Wednesday, July 30, 2008

Quiz 1 Hall of Fame

I'm posting here Thibaut's winning answer to our first quiz. Everyone else, who got 9.5 and above, please post your answers here.

4 comments:

Anonymous said...

Question Number One: Critically discuss Miller’s study of “The Young and the Restless”.

Miller’s ethnographic study of life in the Trinidad TV serial viewers focused on how the US-produces television drama affected the lifestyle of people in Trinidad. He came to Trinidad with the assumption that media imperialism would be the main critical point of view but eventually realized that Trinidad citizens appreciation for the series was selective and they appropriated the images they wanted to emulate. In his interviews with the citizens, he notices that Trinidad people saw similar themes between the series and their everyday lives.
His encoded interview data revealed that most of the people recognized the themes of family conflict, love triangles, and scandals. The word ‘bachanaal” was often used to describe Trinidad’s definition of scandal. His study revealed that the series was also seen as a means for lower class people to get exposed to a social community more privileges and less like their own. The reason why Trinidad fashion was influences by the show in the series was because it revealed possibilities of another form of dressing. It never really emphasized on US dominion.
Ultimately, it was about the power of the audience to decide which US trend they would copy. A critique of the study has been on the grounds that it is not sufficient in determining the scope of US influence, maybe a quantitative comparative study on other countries should also be made. Moreover, more discussion should have been put in the area of “True True Trani” and how these authentic Trinidad characteristics (besides fashion) are appropriated due to the series.

-Margie Lim

Anonymous said...

(I feel weird doing this but okay, here I go.And yay! Good job Thibaut!)

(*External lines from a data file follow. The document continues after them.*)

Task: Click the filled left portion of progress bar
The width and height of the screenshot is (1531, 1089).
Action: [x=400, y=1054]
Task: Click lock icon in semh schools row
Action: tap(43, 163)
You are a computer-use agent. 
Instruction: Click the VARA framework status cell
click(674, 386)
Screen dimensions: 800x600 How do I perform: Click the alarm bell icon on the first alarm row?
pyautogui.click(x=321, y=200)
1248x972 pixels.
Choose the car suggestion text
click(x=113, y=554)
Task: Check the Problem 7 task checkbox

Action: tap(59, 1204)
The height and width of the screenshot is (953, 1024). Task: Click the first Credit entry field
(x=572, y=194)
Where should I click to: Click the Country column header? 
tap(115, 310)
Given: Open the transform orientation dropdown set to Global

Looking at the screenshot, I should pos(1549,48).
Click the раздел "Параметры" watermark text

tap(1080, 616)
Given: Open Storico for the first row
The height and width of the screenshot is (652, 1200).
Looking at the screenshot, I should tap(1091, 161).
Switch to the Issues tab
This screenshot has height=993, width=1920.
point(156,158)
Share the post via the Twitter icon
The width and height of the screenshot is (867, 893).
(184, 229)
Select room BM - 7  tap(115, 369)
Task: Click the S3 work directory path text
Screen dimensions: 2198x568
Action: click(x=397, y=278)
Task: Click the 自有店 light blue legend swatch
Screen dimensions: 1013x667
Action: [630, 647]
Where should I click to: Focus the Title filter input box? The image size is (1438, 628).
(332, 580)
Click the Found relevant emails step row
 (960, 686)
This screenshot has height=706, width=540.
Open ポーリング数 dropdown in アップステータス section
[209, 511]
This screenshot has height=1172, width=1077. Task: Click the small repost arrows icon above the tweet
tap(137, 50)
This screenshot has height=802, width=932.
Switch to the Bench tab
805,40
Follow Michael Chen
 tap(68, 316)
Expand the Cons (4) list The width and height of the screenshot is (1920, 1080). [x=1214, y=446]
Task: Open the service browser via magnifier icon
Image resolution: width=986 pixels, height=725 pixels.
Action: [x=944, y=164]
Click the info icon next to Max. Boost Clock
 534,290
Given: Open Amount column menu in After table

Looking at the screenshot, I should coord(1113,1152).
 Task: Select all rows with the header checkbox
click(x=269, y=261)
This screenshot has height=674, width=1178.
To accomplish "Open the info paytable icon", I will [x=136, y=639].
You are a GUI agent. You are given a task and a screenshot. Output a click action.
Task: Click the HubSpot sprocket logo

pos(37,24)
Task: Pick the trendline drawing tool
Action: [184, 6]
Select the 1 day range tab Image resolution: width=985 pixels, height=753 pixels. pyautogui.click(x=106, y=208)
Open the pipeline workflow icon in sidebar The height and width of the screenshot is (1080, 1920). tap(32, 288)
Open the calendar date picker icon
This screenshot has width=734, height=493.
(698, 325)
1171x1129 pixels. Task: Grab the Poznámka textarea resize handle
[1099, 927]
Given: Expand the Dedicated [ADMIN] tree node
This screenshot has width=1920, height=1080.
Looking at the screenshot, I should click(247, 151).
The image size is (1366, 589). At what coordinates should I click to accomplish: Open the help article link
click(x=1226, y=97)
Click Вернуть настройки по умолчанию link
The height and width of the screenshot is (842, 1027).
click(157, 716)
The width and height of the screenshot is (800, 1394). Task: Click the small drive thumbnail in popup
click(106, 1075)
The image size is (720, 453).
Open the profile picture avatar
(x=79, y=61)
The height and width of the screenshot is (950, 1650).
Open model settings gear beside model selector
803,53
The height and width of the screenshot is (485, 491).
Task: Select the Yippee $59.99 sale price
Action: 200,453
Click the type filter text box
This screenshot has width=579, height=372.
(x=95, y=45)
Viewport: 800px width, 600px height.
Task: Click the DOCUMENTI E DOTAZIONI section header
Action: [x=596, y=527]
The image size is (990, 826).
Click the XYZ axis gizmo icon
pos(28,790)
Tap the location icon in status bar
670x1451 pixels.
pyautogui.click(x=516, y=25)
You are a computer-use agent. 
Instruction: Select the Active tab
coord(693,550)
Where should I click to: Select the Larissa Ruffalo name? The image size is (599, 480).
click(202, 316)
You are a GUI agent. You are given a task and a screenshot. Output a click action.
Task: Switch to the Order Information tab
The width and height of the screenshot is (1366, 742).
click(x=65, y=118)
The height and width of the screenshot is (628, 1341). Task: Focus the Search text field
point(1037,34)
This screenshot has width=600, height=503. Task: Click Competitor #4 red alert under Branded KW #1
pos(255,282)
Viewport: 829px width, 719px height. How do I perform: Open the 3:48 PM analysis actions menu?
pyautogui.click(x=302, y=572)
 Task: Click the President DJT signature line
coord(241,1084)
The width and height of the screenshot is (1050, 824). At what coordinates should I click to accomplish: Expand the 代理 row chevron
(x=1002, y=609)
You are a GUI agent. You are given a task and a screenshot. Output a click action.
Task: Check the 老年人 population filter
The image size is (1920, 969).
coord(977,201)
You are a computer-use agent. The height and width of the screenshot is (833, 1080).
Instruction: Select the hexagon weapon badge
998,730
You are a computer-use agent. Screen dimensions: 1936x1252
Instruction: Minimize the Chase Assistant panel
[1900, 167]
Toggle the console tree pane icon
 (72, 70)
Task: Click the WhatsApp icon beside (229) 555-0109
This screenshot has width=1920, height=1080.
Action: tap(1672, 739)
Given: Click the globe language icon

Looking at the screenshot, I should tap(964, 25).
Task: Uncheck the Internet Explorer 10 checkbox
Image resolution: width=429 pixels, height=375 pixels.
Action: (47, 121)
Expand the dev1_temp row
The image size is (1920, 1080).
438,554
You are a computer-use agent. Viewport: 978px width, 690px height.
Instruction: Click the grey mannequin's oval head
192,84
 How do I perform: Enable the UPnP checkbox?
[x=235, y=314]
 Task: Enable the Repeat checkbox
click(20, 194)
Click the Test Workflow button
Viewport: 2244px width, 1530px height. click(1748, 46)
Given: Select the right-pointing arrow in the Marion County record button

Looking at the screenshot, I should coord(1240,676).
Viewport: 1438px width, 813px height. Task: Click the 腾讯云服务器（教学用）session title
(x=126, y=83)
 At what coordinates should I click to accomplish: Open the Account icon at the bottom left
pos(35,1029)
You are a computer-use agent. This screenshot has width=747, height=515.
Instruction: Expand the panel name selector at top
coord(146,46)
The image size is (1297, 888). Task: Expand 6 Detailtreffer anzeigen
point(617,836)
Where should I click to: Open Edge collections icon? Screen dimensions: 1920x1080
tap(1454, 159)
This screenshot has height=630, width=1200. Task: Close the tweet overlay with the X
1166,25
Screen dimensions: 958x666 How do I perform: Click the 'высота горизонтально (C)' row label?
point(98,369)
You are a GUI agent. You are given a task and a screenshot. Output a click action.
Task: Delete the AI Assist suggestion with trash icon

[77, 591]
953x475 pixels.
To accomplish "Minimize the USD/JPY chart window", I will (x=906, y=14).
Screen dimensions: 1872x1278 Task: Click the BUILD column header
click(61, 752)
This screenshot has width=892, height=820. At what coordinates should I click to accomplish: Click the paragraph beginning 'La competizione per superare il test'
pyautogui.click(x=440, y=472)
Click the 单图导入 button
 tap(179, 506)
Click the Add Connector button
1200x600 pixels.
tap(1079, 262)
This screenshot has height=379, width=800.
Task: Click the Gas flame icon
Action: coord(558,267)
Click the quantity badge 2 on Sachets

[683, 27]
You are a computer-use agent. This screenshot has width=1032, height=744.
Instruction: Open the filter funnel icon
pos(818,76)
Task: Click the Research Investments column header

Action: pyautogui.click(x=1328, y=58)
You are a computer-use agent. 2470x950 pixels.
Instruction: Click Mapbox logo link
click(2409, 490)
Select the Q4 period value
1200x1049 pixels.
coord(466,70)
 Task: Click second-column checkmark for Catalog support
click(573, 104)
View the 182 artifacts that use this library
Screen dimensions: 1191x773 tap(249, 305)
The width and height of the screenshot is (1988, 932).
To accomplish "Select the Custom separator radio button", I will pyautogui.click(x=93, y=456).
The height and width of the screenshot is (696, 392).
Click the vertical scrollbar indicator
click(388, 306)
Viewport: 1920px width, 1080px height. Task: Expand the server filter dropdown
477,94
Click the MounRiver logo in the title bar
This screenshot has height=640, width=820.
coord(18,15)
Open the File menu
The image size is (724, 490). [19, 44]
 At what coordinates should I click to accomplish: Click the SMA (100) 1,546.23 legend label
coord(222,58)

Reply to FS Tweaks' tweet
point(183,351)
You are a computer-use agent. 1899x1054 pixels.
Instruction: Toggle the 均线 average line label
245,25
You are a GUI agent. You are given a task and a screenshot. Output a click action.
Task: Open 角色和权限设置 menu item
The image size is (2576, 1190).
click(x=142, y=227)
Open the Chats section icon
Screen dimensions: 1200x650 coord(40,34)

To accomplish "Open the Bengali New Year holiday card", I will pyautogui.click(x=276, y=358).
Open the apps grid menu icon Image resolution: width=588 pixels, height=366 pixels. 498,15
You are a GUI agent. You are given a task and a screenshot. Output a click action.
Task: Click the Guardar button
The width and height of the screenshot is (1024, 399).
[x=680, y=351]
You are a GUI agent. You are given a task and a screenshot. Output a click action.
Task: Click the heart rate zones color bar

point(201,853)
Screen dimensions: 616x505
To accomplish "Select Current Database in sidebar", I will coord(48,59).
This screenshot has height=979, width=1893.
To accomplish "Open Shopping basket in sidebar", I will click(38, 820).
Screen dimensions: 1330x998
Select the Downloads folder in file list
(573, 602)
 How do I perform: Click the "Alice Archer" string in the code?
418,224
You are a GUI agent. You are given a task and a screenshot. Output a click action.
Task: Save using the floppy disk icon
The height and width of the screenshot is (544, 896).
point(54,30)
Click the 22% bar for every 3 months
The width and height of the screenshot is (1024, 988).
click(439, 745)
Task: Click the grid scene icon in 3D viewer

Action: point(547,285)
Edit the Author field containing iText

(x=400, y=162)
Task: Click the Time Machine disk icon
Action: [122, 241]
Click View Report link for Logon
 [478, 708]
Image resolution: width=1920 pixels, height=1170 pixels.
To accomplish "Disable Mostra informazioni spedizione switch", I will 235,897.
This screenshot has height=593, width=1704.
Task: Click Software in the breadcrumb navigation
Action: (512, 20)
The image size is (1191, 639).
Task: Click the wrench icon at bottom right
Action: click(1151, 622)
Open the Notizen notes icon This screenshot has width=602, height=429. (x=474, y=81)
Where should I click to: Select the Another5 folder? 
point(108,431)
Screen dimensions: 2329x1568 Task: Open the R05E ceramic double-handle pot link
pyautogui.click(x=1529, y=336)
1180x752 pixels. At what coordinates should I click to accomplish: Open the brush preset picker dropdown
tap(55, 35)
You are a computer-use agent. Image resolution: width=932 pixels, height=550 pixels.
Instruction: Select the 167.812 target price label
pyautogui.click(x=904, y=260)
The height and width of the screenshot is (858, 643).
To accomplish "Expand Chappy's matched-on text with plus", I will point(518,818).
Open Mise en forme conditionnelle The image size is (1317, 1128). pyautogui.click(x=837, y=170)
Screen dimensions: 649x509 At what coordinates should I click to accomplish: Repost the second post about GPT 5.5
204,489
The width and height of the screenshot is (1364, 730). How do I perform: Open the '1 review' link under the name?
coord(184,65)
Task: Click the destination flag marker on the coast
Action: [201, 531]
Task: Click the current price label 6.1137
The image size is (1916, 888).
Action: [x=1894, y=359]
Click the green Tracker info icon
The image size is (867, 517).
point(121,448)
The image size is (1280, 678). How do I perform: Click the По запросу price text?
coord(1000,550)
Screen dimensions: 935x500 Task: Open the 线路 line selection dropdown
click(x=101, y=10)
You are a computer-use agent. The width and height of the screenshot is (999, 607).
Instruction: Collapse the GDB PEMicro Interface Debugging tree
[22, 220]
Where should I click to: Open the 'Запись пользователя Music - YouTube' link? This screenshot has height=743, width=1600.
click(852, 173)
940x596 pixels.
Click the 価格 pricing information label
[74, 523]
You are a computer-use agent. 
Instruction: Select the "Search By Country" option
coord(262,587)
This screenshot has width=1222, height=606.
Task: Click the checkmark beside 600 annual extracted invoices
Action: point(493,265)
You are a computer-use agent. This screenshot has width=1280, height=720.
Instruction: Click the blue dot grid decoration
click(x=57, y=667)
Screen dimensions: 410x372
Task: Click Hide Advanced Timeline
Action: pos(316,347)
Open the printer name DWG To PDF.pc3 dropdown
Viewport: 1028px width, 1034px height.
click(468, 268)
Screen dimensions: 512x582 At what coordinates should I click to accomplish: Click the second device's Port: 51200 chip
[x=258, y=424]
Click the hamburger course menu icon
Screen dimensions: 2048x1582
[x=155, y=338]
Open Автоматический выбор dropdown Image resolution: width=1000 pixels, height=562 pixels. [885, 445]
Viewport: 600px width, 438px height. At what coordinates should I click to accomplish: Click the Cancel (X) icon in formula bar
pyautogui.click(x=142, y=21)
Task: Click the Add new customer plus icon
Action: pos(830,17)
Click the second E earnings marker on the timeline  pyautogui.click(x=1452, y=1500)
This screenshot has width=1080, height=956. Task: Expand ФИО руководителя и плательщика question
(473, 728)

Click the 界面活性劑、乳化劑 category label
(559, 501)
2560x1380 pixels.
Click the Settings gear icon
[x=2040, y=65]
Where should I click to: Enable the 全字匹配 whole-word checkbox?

Question: How does Oreintalism paradoxically construct the Other as both too close and too far?

I think that Orientalism constructs the Other as too far in terms of highlighting the East's darker, more mystic side. By focusing, or rather, giving emphasis on the East and its acts of witchcraft, sorcery and magic, the West is able to construct the East as something dark and sinister - something to be feared. By painting images of wife markets, the West constructs the East as crude and uncivilized. At the same time, by showing images of fair-skinned women next to dark-skinned women, the West seemingly points to the East's yearning to look more like the West. But in the end, I suppose, the West focuses on one main idea - the East's barbarism, its lack of refinement, its being devoid of civilization. In a sense, the East is constructed as something to be hated because it seems to symbolize a backwards way of life.

Meanwhile, I believe the West constructs the East as something to be desired simply because in the West's drive for modernity and civilization, it has lost the intimacy and sensuality that the East seems to openly exhibit. Images of a teacher with his students gathered upon his feet, of markets where people laugh and talk, of halls where everything seems to be communal and merry - these are the displays of intimacy that the West so desires. Moreover, the East shows no shame of the body, of the sensual. What the West finds publicly scandalous, the East celebrates. So, I think, the West and Orientalism in general, depicts the East as such because it craves the same intimacy and togetherness that is celebrated in the East.

-- Xela

Anonymous said...

Question: How does Oreintalism paradoxically construct the Other as both too close and too far?

based on my understanding, Orientalism is concerned with both familiarizing the other and also clearly separating the other from us. In the traditional sense, Orientalism was the white man's coping mechanism in which to understand what is foreign from them but also allowed them not to be tainted by this foreignness.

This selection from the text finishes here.